When it comes to baking delicious bread, growing succulent vegetables, smoking mouth-watering game meat, pickling jams and condiments, making cheese then an industrious network of farmers wives living in Omaruru have just what it takes to lay on a sumptuous spread, supported by monthly markets. 

Of course, some people have that special touch when it comes to matters of the kitchen, and are truly gifted, enabling them to whip up just about any dish, recipe, treat or gourmet delight under the sun. But when it comes to cheese making you need a certain knack. 

One such lady is Omaruru cheese maker Tinkie Cornelissen, who is considered one of the boffins in her field.

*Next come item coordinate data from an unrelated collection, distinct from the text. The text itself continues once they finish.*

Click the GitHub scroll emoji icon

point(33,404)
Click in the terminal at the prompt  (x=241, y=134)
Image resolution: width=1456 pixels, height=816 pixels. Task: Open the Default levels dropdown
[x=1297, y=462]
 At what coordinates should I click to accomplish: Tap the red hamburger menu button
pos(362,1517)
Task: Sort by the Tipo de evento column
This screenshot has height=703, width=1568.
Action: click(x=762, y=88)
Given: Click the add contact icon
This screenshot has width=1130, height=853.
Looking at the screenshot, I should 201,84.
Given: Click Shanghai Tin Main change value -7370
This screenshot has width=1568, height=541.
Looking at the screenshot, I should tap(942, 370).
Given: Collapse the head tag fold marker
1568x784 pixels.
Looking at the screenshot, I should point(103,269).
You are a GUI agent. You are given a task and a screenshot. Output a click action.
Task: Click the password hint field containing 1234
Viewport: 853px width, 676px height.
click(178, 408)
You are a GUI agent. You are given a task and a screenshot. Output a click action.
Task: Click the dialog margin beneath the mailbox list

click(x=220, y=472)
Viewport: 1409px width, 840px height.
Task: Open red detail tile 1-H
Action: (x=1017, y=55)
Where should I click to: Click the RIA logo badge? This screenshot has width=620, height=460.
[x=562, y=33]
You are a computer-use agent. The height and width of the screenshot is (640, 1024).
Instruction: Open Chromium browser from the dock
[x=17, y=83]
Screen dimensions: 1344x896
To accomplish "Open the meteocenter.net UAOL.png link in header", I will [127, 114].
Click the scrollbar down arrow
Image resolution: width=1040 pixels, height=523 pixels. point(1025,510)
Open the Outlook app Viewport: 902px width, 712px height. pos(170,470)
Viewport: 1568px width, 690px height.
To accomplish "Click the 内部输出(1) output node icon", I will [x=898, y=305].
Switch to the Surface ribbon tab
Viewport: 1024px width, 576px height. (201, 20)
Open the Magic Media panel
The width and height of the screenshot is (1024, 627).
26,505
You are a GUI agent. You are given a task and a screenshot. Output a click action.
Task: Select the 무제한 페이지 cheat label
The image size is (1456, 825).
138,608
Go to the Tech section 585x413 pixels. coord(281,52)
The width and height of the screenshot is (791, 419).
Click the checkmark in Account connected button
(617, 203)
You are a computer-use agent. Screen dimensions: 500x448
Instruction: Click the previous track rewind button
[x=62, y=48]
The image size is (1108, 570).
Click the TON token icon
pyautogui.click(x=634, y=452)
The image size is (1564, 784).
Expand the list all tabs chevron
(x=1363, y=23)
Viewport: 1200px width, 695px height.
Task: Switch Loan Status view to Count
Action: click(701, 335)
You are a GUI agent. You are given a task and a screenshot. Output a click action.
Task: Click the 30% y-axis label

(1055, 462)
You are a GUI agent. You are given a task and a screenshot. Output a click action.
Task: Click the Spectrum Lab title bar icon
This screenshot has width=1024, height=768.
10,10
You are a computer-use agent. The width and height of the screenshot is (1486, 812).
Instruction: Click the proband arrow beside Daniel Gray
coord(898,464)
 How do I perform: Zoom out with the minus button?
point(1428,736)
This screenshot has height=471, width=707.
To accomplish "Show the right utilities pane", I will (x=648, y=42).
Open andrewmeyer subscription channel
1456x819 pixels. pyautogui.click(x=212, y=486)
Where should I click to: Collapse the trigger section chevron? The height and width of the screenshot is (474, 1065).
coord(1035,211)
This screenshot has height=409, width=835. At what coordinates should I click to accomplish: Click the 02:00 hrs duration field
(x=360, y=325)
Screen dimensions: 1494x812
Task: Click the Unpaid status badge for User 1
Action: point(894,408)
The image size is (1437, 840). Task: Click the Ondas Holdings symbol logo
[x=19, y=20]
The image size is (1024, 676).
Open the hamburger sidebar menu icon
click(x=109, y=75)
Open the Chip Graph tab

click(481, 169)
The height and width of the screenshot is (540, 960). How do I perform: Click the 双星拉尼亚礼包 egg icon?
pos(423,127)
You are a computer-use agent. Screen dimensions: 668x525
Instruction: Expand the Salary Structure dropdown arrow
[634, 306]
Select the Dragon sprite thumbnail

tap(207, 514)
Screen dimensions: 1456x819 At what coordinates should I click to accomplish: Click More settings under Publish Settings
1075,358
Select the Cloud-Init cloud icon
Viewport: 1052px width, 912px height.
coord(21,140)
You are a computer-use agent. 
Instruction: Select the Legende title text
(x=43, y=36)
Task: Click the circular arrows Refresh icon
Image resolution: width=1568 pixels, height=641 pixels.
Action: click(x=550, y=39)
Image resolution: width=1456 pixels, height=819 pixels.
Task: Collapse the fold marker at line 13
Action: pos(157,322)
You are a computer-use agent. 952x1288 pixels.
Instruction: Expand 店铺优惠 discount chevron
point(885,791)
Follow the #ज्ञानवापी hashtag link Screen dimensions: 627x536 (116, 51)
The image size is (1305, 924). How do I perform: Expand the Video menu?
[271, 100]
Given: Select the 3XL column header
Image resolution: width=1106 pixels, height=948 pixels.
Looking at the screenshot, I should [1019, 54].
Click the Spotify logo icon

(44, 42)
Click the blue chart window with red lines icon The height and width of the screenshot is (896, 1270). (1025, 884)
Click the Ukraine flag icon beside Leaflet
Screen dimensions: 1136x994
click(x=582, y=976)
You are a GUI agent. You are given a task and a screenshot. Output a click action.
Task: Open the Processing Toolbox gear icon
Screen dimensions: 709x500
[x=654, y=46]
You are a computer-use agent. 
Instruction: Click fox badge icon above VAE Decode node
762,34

She started out six years ago, making use of the constant stream of milk that is available on her husband’s dairy farm, and was spurred on to try her hand at cheese making. 

Once she perfected her range, she went into production and soon was taking part in the popular Omaruru Farmers Market, where every second week she churned out her dairy product, to join a host of other stalls selling fresh foodstuffs.

In fact, Cornelissen mentioned that when she first started experimenting with cheese making, there were no ingredients available locally, and in order to make her range of delicious cheeses, she had to source everything from South Africa. 

Since then she has perfected her “hobby”, and apart from supplying to the market in Omaruru every second Saturday, a monthly Farmers Market in Swakopmund, she also sells fresh cheeses from her farm and even has orders from the Strand Hotel and bed and breakfast establishments. 

Cornelissen makes seven different types of cheese, including Cheddar, Feta, Brie, Camembert, Mozzarella and Blue, to mention some. What started out as a small sideline production working out of her kitchen at home has developed into something bigger, which resulted in Cornelissen setting up a separate cheese factory with all the necessary equipment to make the process flow.  

“Cheese-making in Namibia is developing and growing, with the first Omaruru Cheese Festival held last year proving to be very popular, with seven cheese makers taking part,” said Cornelissen. “We plan to hold it again next year and combine it with the Omaruru Arts Festival at the end of August, which should attract more people to the stalls, plus we are inviting a top cheese maker from South Africa to offer a demonstration course.

“I make my cheeses as I go along and stock in the coolers, because I have milk available from the cows every day,” Cornelissen said, adding that cheese making is like cooking - once you have the ingredients with a method and a recipe you can successfully make any type of cheese. 

Of course, she was not going to boast about how amazing her cheeses are but did say that she has received many compliments from her customers and many European tourists and cheese connoisseurs, who have rated her tops.   

“There are a few basic steps to cheese making, and they are the same no matter what kind of cheese you want to create, once you have mastered those steps, you can make anything,” concluded Cornelissen, who will be back at the Farmers Market in Swakopmund on 13 July with her tempting assortment of cheeses.